| DATA SHOWN |

##########

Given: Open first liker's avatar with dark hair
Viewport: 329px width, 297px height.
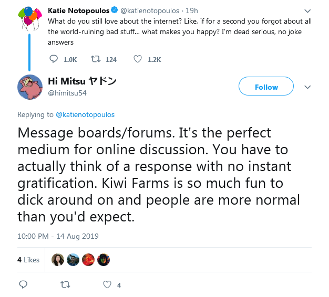Looking at the screenshot, I should click(x=58, y=260).
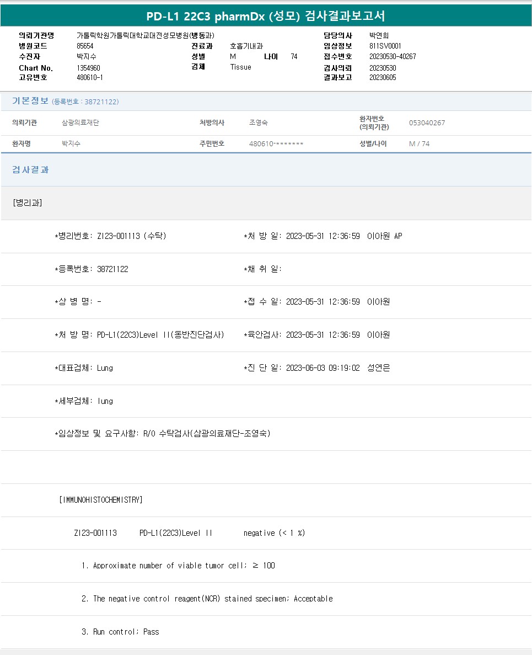The width and height of the screenshot is (532, 655).
Task: Click the negative (< 1 %) result
Action: tap(274, 533)
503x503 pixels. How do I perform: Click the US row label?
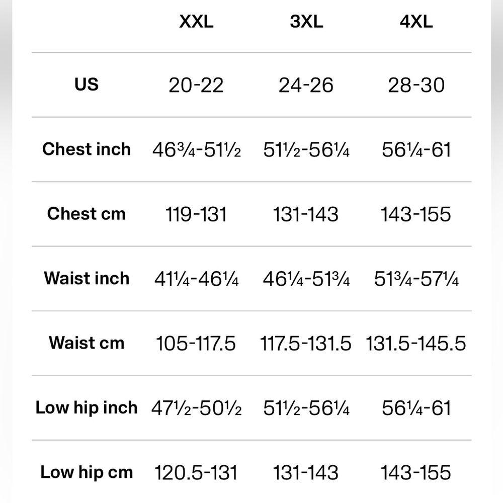coord(87,85)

##########

| PROBLEM |
Give the entries again word for word, but skip the pictures.

| REPLY |
Given: Open first liker's avatar with dark hair
Viewport: 329px width, 297px height.
Looking at the screenshot, I should click(x=58, y=260).
The width and height of the screenshot is (532, 655).
Task: Click the negative (< 1 %) result
Action: tap(274, 533)
503x503 pixels. How do I perform: Click the US row label?
coord(87,85)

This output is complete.